[Collected data]
########

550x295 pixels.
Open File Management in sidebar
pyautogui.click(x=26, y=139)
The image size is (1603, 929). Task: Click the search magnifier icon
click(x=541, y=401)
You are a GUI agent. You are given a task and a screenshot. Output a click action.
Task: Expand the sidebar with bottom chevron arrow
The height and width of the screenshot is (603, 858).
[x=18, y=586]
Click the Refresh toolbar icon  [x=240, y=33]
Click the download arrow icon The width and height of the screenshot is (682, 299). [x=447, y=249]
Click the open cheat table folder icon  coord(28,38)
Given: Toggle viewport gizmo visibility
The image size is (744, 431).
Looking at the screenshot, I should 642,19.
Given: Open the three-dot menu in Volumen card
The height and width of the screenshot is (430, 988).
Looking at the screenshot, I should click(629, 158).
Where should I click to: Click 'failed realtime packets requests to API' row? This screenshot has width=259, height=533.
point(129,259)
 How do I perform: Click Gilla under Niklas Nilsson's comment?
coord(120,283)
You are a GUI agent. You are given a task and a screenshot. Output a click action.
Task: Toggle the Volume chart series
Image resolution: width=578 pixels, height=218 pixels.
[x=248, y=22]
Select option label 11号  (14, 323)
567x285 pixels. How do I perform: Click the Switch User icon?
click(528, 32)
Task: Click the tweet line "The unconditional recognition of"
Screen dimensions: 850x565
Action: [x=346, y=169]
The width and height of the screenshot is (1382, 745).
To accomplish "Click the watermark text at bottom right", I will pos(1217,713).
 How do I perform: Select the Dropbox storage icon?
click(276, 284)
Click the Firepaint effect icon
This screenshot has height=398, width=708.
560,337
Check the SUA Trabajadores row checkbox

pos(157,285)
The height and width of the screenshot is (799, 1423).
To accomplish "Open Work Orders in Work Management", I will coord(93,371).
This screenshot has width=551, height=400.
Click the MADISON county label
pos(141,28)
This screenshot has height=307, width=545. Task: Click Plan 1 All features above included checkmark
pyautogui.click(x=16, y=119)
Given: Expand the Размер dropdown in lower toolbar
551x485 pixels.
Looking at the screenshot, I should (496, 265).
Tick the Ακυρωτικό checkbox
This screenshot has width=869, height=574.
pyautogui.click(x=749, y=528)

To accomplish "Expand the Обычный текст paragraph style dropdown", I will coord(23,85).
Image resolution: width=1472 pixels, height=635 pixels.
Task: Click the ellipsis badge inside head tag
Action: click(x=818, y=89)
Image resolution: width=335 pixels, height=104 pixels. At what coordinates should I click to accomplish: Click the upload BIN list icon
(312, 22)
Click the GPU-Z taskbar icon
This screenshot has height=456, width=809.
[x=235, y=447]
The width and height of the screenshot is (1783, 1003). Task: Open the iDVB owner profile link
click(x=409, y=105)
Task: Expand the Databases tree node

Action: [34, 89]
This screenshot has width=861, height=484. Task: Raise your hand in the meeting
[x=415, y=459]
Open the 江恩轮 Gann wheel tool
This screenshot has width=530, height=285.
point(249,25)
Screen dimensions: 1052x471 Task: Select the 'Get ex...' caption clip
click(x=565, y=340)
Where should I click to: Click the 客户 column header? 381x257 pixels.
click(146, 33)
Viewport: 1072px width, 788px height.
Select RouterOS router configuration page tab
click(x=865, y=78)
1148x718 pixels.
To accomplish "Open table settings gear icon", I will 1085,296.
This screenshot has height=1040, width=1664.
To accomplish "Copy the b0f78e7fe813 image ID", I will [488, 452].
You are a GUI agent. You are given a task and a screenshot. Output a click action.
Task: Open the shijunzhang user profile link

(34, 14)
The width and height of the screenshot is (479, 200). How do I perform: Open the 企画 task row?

########

Exercise aim: Can you rewrite all of the items above as a numbered list, leaving out the blank lines?

Answer to this problem:
1. 550x295 pixels.
2. Open File Management in sidebar
3. pyautogui.click(x=26, y=139)
4. The image size is (1603, 929). Task: Click the search magnifier icon
5. click(x=541, y=401)
6. You are a GUI agent. You are given a task and a screenshot. Output a click action.
7. Task: Expand the sidebar with bottom chevron arrow
8. The height and width of the screenshot is (603, 858).
9. [x=18, y=586]
10. Click the Refresh toolbar icon  [x=240, y=33]
11. Click the download arrow icon The width and height of the screenshot is (682, 299). [x=447, y=249]
12. Click the open cheat table folder icon  coord(28,38)
13. Given: Toggle viewport gizmo visibility
14. The image size is (744, 431).
15. Looking at the screenshot, I should 642,19.
16. Given: Open the three-dot menu in Volumen card
17. The height and width of the screenshot is (430, 988).
18. Looking at the screenshot, I should click(629, 158).
19. Where should I click to: Click 'failed realtime packets requests to API' row? This screenshot has width=259, height=533.
20. point(129,259)
21.  How do I perform: Click Gilla under Niklas Nilsson's comment?
22. coord(120,283)
23. You are a GUI agent. You are given a task and a screenshot. Output a click action.
24. Task: Toggle the Volume chart series
25. Image resolution: width=578 pixels, height=218 pixels.
26. [x=248, y=22]
27. Select option label 11号  (14, 323)
28. 567x285 pixels. How do I perform: Click the Switch User icon?
29. click(528, 32)
30. Task: Click the tweet line "The unconditional recognition of"
31. Screen dimensions: 850x565
32. Action: [x=346, y=169]
33. The width and height of the screenshot is (1382, 745).
34. To accomplish "Click the watermark text at bottom right", I will pos(1217,713).
35.  How do I perform: Select the Dropbox storage icon?
36. click(276, 284)
37. Click the Firepaint effect icon
38. This screenshot has height=398, width=708.
39. 560,337
40. Check the SUA Trabajadores row checkbox
41. pos(157,285)
42. The height and width of the screenshot is (799, 1423).
43. To accomplish "Open Work Orders in Work Management", I will coord(93,371).
44. This screenshot has width=551, height=400.
45. Click the MADISON county label
46. pos(141,28)
47. This screenshot has height=307, width=545. Task: Click Plan 1 All features above included checkmark
48. pyautogui.click(x=16, y=119)
49. Given: Expand the Размер dropdown in lower toolbar
50. 551x485 pixels.
51. Looking at the screenshot, I should (496, 265).
52. Tick the Ακυρωτικό checkbox
53. This screenshot has width=869, height=574.
54. pyautogui.click(x=749, y=528)
55. To accomplish "Expand the Обычный текст paragraph style dropdown", I will coord(23,85).
56. Image resolution: width=1472 pixels, height=635 pixels.
57. Task: Click the ellipsis badge inside head tag
58. Action: click(x=818, y=89)
59. Image resolution: width=335 pixels, height=104 pixels. At what coordinates should I click to accomplish: Click the upload BIN list icon
60. (312, 22)
61. Click the GPU-Z taskbar icon
62. This screenshot has height=456, width=809.
63. [x=235, y=447]
64. The width and height of the screenshot is (1783, 1003). Task: Open the iDVB owner profile link
65. click(x=409, y=105)
66. Task: Expand the Databases tree node
67. Action: [34, 89]
68. This screenshot has width=861, height=484. Task: Raise your hand in the meeting
69. [x=415, y=459]
70. Open the 江恩轮 Gann wheel tool
71. This screenshot has width=530, height=285.
72. point(249,25)
73. Screen dimensions: 1052x471 Task: Select the 'Get ex...' caption clip
74. click(x=565, y=340)
75. Where should I click to: Click the 客户 column header? 381x257 pixels.
76. click(146, 33)
77. Viewport: 1072px width, 788px height.
78. Select RouterOS router configuration page tab
79. click(x=865, y=78)
80. 1148x718 pixels.
81. To accomplish "Open table settings gear icon", I will 1085,296.
82. This screenshot has height=1040, width=1664.
83. To accomplish "Copy the b0f78e7fe813 image ID", I will [488, 452].
84. You are a GUI agent. You are given a task and a screenshot. Output a click action.
85. Task: Open the shijunzhang user profile link
86. (34, 14)
87. The width and height of the screenshot is (479, 200). How do I perform: Open the 企画 task row?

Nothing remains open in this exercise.